(pelitaekspres.com) -PAPUA- Pembangunan di Papua merupakan manifestasi pola pembangunan dimana tanah “Papua” hanya menjadi tempat dilaksanakannya pembangunan, sehingga tidak merefleksikan pembangunan yang bertujuan untuk pemenuhan kebutuhan dasar masyarakat. Akibatnya, masyarakat Papua tidak dapat dan tidak mampu merasakan dan menikmati pembangunan yang dilaksanakan di tanah mereka.
Papua harus menjadi tanah harapan bagi semua rakyat Papua di mana mereka dapat hidup layak, sejahtera, dan bahagia sebagaimana saudara-saudaranya di daerah lain. Hal ini bukan mimpi jika pembangunan Papua didasarkan kebutuhan masyarakat, melibatkan partisipasi masyarakat, dan berbasiskan nilai masyarakat Papua. Suatu pengantar dalam mengelola tata pemerintahan (governance) berbasis nilai-nilai dasar orang Papua dalam studi refleksif antropologis.

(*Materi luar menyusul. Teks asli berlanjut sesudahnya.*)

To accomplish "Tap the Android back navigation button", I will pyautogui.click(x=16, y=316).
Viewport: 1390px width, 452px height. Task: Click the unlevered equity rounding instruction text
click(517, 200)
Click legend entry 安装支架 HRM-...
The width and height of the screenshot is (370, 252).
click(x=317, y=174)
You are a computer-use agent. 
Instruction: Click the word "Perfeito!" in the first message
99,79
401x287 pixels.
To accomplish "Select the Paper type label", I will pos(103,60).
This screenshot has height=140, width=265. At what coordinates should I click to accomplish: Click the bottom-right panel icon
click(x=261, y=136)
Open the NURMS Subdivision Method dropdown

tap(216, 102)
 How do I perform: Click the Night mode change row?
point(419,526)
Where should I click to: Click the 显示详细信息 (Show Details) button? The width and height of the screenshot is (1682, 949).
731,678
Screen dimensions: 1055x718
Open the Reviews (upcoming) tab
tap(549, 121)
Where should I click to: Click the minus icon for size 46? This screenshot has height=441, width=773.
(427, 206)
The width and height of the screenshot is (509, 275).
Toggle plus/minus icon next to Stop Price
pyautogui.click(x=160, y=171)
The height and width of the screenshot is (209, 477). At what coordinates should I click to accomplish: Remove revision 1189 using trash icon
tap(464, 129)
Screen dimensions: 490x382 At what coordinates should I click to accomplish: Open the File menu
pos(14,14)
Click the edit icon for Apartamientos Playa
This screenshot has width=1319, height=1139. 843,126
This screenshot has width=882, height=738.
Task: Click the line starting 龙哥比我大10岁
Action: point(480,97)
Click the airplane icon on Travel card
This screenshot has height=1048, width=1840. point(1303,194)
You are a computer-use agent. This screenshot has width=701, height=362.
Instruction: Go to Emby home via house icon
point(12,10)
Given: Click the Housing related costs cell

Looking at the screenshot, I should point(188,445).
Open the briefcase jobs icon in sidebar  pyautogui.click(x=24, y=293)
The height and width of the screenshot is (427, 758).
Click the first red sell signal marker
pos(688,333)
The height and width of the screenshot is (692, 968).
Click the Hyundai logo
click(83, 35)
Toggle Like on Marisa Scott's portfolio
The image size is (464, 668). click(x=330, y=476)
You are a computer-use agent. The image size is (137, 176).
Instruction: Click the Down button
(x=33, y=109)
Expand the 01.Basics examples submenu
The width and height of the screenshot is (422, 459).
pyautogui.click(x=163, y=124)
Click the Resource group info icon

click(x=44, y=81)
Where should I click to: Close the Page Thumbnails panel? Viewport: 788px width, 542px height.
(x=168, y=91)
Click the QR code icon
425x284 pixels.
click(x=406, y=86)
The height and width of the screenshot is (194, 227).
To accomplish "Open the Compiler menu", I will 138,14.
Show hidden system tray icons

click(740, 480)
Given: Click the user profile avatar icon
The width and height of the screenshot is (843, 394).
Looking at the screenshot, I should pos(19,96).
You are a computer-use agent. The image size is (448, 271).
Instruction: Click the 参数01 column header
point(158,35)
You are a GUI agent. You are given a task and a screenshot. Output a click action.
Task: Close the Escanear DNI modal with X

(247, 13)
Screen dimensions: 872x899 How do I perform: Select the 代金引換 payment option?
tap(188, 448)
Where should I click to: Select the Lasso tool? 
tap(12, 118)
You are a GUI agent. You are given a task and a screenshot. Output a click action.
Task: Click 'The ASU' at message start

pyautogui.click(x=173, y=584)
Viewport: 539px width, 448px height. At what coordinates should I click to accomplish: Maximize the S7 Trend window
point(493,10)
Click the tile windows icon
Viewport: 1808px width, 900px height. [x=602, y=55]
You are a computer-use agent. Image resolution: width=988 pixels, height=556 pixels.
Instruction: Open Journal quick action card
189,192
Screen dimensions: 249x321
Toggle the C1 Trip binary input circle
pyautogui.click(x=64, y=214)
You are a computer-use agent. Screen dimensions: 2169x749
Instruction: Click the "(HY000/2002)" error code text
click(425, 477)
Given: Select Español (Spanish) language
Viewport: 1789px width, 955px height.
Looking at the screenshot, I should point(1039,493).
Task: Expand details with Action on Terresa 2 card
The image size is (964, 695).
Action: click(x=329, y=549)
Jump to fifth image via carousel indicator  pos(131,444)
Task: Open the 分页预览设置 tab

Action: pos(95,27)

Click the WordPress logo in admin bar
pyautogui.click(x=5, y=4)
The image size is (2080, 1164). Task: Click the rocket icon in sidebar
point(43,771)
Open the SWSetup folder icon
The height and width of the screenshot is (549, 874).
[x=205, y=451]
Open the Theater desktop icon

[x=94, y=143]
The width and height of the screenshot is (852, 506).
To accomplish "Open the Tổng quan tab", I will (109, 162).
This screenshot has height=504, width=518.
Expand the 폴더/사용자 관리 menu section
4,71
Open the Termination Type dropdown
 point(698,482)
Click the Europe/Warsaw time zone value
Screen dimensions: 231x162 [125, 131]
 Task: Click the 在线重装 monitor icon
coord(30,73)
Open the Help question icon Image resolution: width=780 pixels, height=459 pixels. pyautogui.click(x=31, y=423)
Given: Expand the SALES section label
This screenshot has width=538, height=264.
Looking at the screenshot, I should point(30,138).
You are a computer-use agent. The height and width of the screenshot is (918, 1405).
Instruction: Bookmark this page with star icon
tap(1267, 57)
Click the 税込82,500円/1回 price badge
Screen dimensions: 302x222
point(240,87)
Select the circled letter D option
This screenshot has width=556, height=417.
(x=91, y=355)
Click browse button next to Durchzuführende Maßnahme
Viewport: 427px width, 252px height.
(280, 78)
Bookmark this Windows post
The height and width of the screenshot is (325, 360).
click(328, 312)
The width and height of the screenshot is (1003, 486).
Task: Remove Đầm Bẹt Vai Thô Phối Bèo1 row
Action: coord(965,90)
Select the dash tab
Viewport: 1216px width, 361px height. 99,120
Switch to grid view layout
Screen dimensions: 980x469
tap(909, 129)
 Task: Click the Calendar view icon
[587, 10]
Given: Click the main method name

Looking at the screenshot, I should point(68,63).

Menindak lanjuti kunjungan Kerja Tim Majelis Rakyat Papua tanggal 18/02/2022 yang meninjau langsung masyarakat Adat Kamarsano yang berada pada wilayah Tapal Batas bagian barat Kabupaten Waropen, berbatasan dengan Kabupaten Nabire bagian timur, dengan maksud melihat kehidupan sosial budaya serta menyerap aspirasi masyarakat adat, guna mendapat kepastian informasi yang berkembang terkait keinginan masyarakat pesisir Nabire dalam statusnya sebagai masyarakat wilayah adat Saireri.
Mewakili kelompok masyarakat pesisir Waropen dalam penyusunan dokumen kajian hubungan budaya Saireri, Ben M. Ruatakurei S.Pd.MM, selaku koordinator pengkajian melalui pesan yang diterima media melalui watssApp, menjelaskan bahwa penyerahan dokumen pengkajian ini merupakan bagian dari rangkaian kegiatan dalam rangka memperkuat MRP sebagai lembaga kultur dalam melaksanakan tugas.
Menurut Ben M. Ruatakurei bahwa dalam momen penyerahan dokumen tersebut, Edison Tanati selaku Ketua Pokja Afirmatif MRP, berharap bahwa pemerintah daerah melalui Bupati di dua wilayah ini, diharapkan merespon aspirasi masyarakat adat yang berada di tapal batas masing-masing wilayah dengan dapat mendata secara baik aset – aset daerah di distrik – distrik terluar dengan tapal batas berdasarkan sebaran masyarakat adat setempat.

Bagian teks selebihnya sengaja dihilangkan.